28-03-2025
- Politics
- Wall Street Journal
‘Shots Heard Round the World' Review: America's Transatlantic Revolution
The American Revolution pitted colonists against the British Empire in a struggle that resembled David's stand against Goliath, but it also became a global war in which Britain defied an allied coalition alone. In his international history of the Revolutionary War written for the 250th anniversary of its outbreak, John Ferling brings Europe and its rivalries into the familiar story of American independence. With 'Shots Heard Round the World,' Mr. Ferling, a professor emeritus of history at the University of West Georgia, shows not only why nations fought but also how they waged a protracted struggle whose outcome remained in doubt to the end.
Foreign assistance was critical in what the author calls 'America's longest war before the Vietnam conflict.' Absolutist monarchs in France and Spain aided rebellious Americans, and the unruly colonists eagerly looked to them for help. The explanations for this odd coupling lie in the earlier Seven Years' War (1756-63). Britain had won a victory at stupendous financial cost, which prompted its efforts to tax and regulate the colonies. Americans, free of danger on their frontiers, now defied encroachments on their self-government by the mother country. Many colonists, as Mr. Ferling notes, believed France would give help in any confrontation.
Indeed, after France and Spain's humiliating defeat, the two empires set out on a path to revenge. British victory had disrupted the balance of power beyond Europe in ways that irked other powers. Noting Britain's insults to France, the Comte de Vergennes, who advised Louis XVI on foreign policy, described the empire as 'greedy, restless, [and] more jealous of the prosperity of its neighbors than awake to its own happiness.' Spain felt its American colonies were threatened by Britain's increased power in the New World, and other European states resented how Britain used dominance at sea against their trade. Ruling the waves allowed Britannia to waive the rules for its own advantage. The tyranny of what Austria's emperor, Joseph II, called British 'despotism at sea' grated on Europe as much as taxation or regulation did on the colonies.
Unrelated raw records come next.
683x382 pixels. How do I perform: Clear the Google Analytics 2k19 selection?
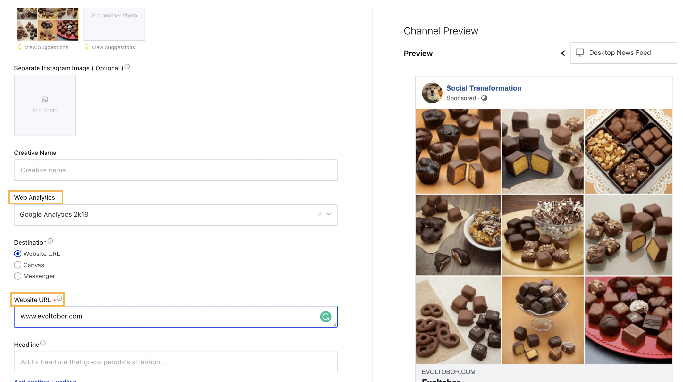pyautogui.click(x=319, y=214)
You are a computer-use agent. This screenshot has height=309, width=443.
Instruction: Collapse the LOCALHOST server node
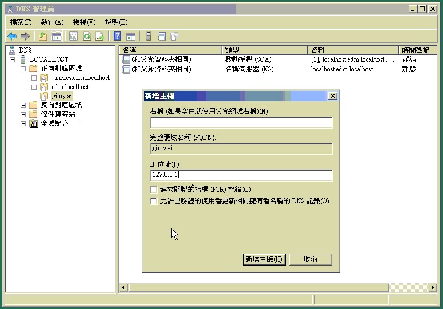click(x=12, y=59)
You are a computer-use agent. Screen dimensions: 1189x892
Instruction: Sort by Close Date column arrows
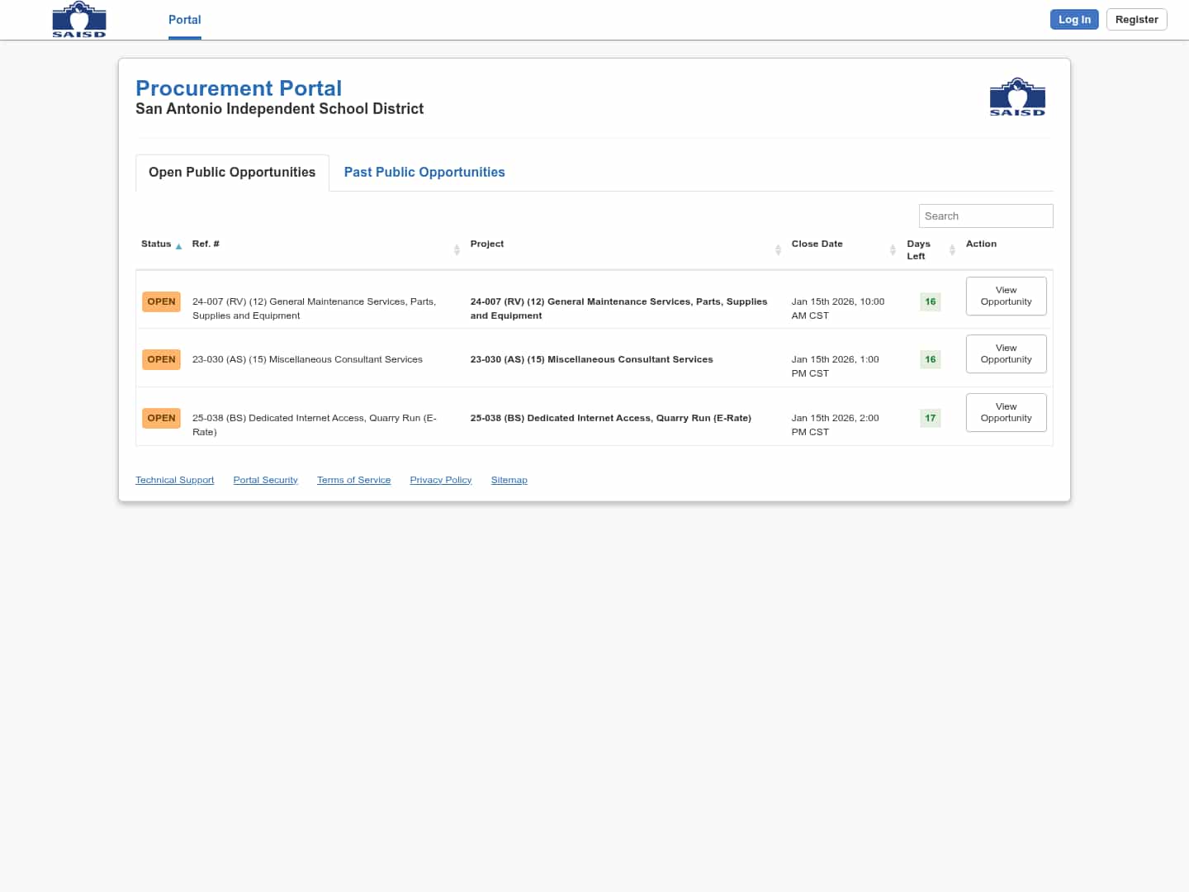pos(893,249)
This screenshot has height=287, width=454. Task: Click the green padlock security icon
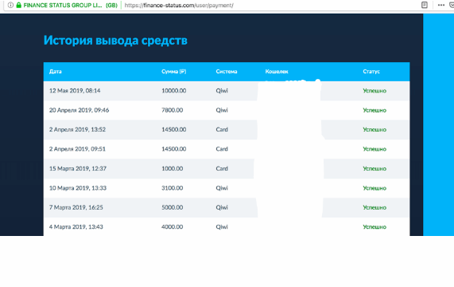(19, 5)
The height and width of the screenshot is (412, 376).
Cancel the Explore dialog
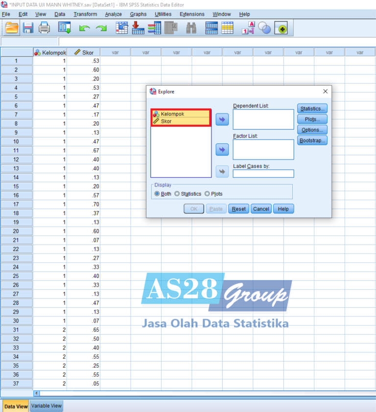[x=261, y=209]
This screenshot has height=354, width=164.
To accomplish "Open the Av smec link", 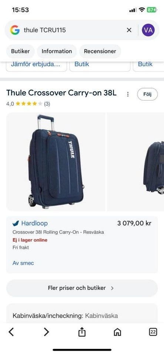I will pos(23,263).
Britain, for its part, saw America as essential to its prosperity. Losing the mainland colonies, many believed, would create a domino effect, costing it the West Indies and then Ireland. This assumption fueled intransigence among ministers and George III, who believed concession brought more defiance. The decision to punish Massachusetts for the Boston Tea Party in 1773 began an escalating cycle that led to the shots fired at Lexington and Concord in April 1775. A colonial rebellion quickly turned into a civil war across British America. To defeat and dismantle the regime that the Continental Congress and the Patriots had established, large-scale action would be required. George III had already told his prime minister, Lord North, that 'blows must decide' how the quarrel would end.